Takımın sergilediği kişiliksiz oyun yüzünden son günlerde Alex tartışması iyice körüklendi. İlla birini günah keçisi ilan edeceğiz. Peki Alex'in oyundan alınmasını, daha da önemlisi birçok yazara göre Fenerbahçe'den koparılmasını gerektiren eksikliği nedir? Diyorlar ki;

1- Alex takım savunmasını zaafiyete uğratıyor.

Halbuki Stoch ve Dia da en az Alex kadar oyunun savunma yönünde olmayan oyuncular. Santos'un kanadının hazırlık maçları dahil birçok maçta koridor olmasını sanırım sadece Santos'un tatilden göbekli dönmesine bağlayamayız. İki kanattaki oyuncunun forvet oyuncusu hüviyetinde oynadığı bir Fenerbahçe sahada olunca Alex ister istemez lüks oluyor zira orta sahada takımın defansif yükünü çekmeye başlayan ikili her kim olursa olsun iflas ediyor, ne kadar üstün meziyetlere sahip olurlarsa olsunlar iki yönlü oynama şansları çok azalıyor. Andre Santos ve Gökhan Gönül dışında defans oyuncularımızın orta sahaya yardımları, oyuna katılımları duran toplarda ileri çıkmaktan öteye geçmediği için de takımda bir dengesizlik, maç içerisinde 5 - 0 - 5 gibi dizilişlerin görüldüğü durumlar oluşabiliyor.

Stoch ve Dia'yı kadromuza katma amacımız uzun vadede 4-3-3'ün temellerini atmak olabilir. Kısa vadede ise Stoch ve Dia'nın defansif görev tanımlarının daha net bir şekilde belirlenmesi gerektiğini düşünüyorum. Gerektiğinde Uğur Boral ve Deivid'in; Serhat, Mehmet Yozgatlı, Tuncay ve hatta Anelka'nın benzer rolleri üstlenmelerinin takımın hücumdaki etkinliğinden birşey götürdüğüne inanmıyorum. Götürse bile orta saha üstünlüğünün getirdiklerinin yanında değersizdir. Bonus olarak da rakibi göbekten rahatsız edecek Alex gibi bir adamdan faydalanma ihtimalin artıyor.

2- Alex ağır kalıyor.

Eğer Alex defansın arkasına koşular yapan bir santrafor veya kanat oyuncusu olsaydı ağır kalmak Alex için sorun teşkil edebilirdi. Aksine Alex bütün bu silahları en hızlı şekilde hedefe ulaştıracak ayak olduğu için bu argüman da havada kalıyor. Pasın topu ileriye taşımanın en hızlı yolu olduğu "kimse toptan hızlı koşamaz" klişesiyle sabitlenmiş bir futbol doğrusudur. Alex bu takımın hatta ülkenin en hızlı düşünen ve düşündüklerini en iyi zamanlamayla yapan pas ustasıdır. Topu en iyi koşturan adamın da hızlı oyunda yerinin olmaması abesle iştigal.

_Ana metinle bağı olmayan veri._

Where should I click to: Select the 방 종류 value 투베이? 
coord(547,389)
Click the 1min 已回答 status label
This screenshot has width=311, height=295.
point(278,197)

Üstüne üstlük Alex'in bu takıma golcülüğüyle yaptığı katkıyı bir başka orta saha oyuncusundan almak çok zor. Burada dikkat edilmesi gereken Alex bu takımın yıllardır öyle ya da böyle işleyen sisteminin en iyi çalışan parçası. Bugün ortada ne olduğu belli olmayan bir futbol oynandığı için Alex'i suçlu ilan etmek basiretsizliktir. Alex bu takımın hücum oyuncularının çok daha etkili olmalarını sağlayacak en önemli oyuncudur. Gol noktalarında başlı başına bir silah olmasını bir kenara bırakıyorum, Alex'in zaman geçirmeden atacağı paslarla Stoch ve Dia'nın çok daha verimli olacağını söylemek sanırım bir kehanet değil.

Diğer taraftan değerli basınımızın sürekli deşmeye çalıştığı gibi Aykut Kocaman'ın Alex'i kafasından sildiğine de inanmıyorum. Young Boys karşısında yaptığı sadece düşen orta saha direncini arttırmak için bir hamleydi. Alex tercihi de bence kabul edilebilir, çok da mantıksız değil. Alex fizik olarak hazır da olmayabilir. Bunu en iyi yine Aykut Hoca bilir. Mantıksız olan değerli basınımızın mal bulmuş mağribi gibi Aykut-Alex savaşı ve Fenerbahçe'nin Alex'siz kurtuluşu senaryoları yazmalarıdır. Ne Alex oyundan çıktı diye ona cephe alacak kadar amatör, ne de Aykut Hoca Alex gibi değerli bir futbolcuyu elinin tersiyle itecek birisi.